→ Try it
Pick out each line in these entries that contains the string "agent".

→ Working data
━━━━━━━━━━━━━━━━

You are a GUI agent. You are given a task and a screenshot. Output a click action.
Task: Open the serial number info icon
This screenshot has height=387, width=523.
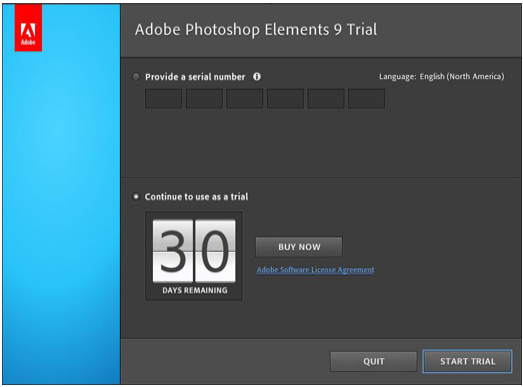257,77
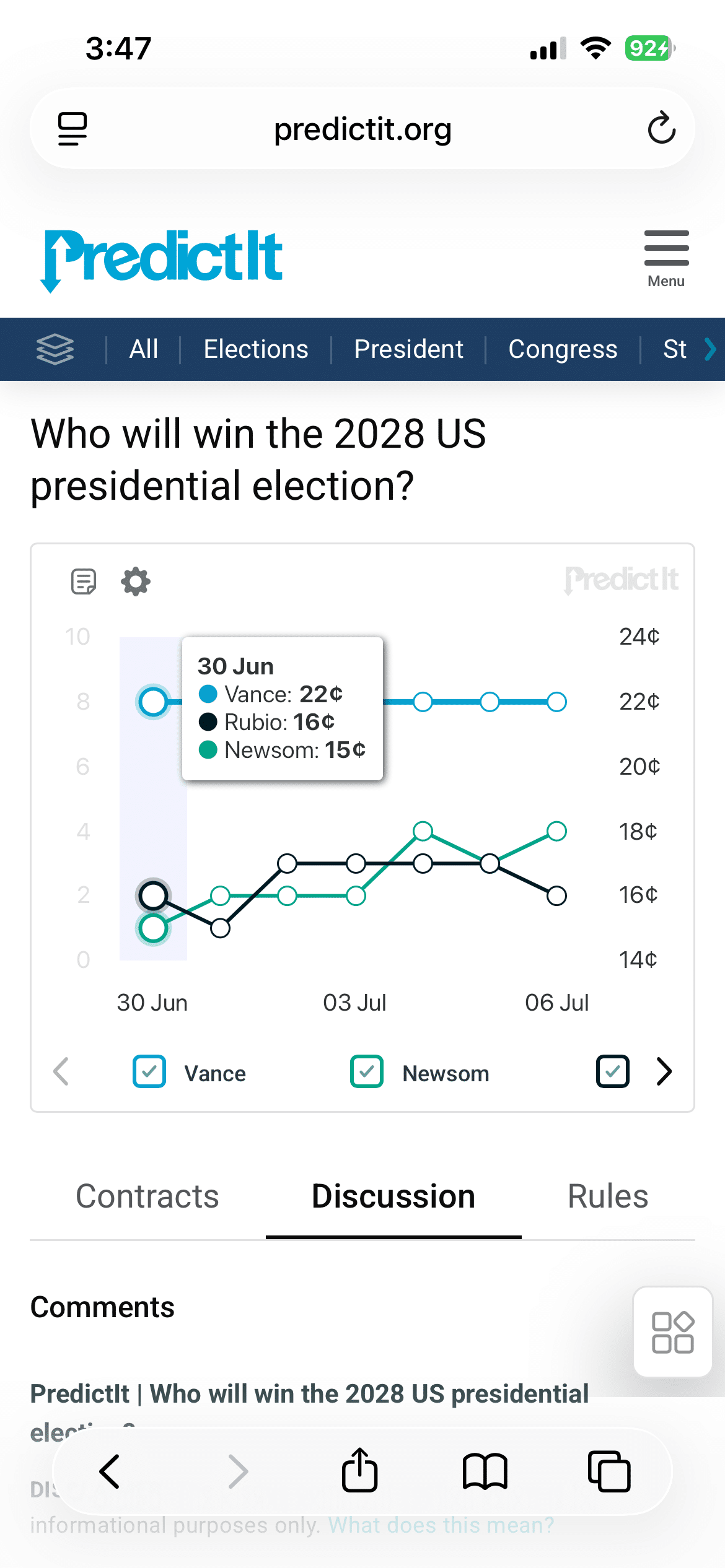
Task: Show next legend items with right arrow
Action: point(664,1071)
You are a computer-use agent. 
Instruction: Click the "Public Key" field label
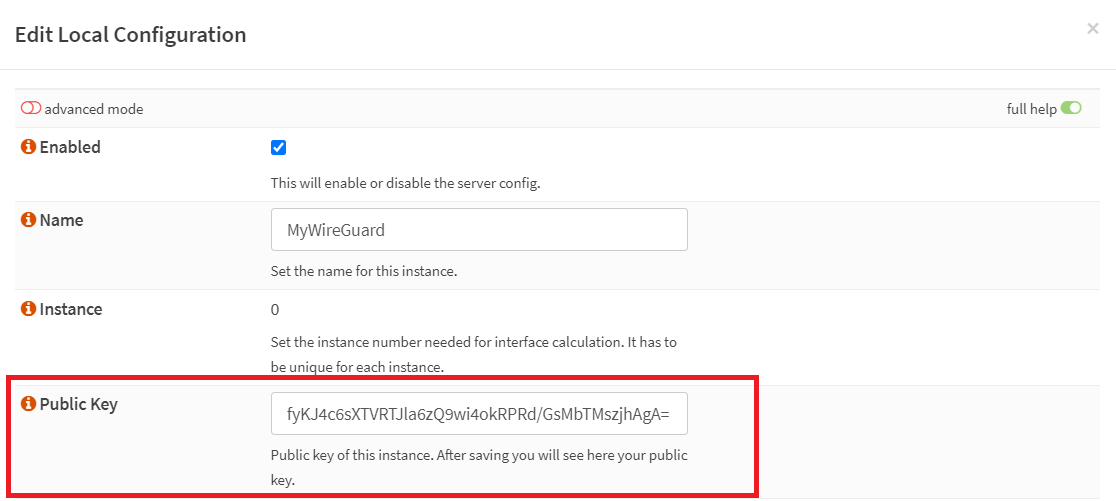coord(78,405)
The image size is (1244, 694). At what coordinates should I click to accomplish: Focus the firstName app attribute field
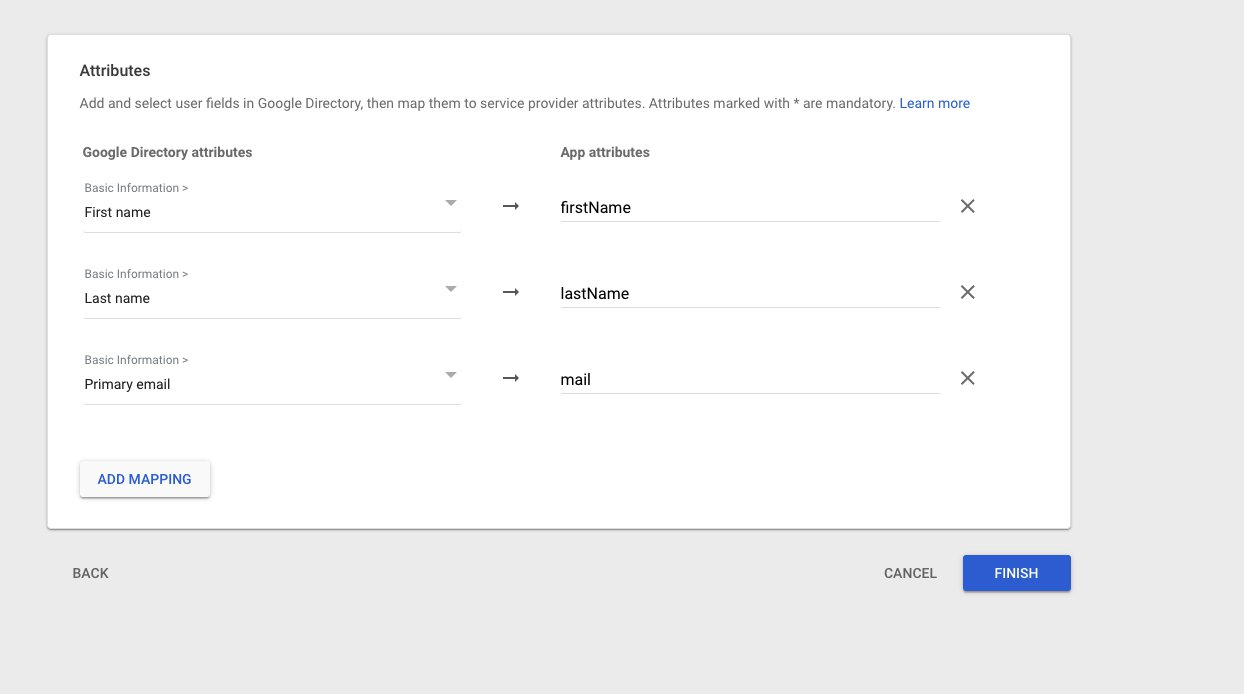point(749,208)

━━━━━━━━━━━━━━━━

→ Reply
You are a GUI agent. You are given a task and a screenshot. Output a click action.
You are a computer-use agent. 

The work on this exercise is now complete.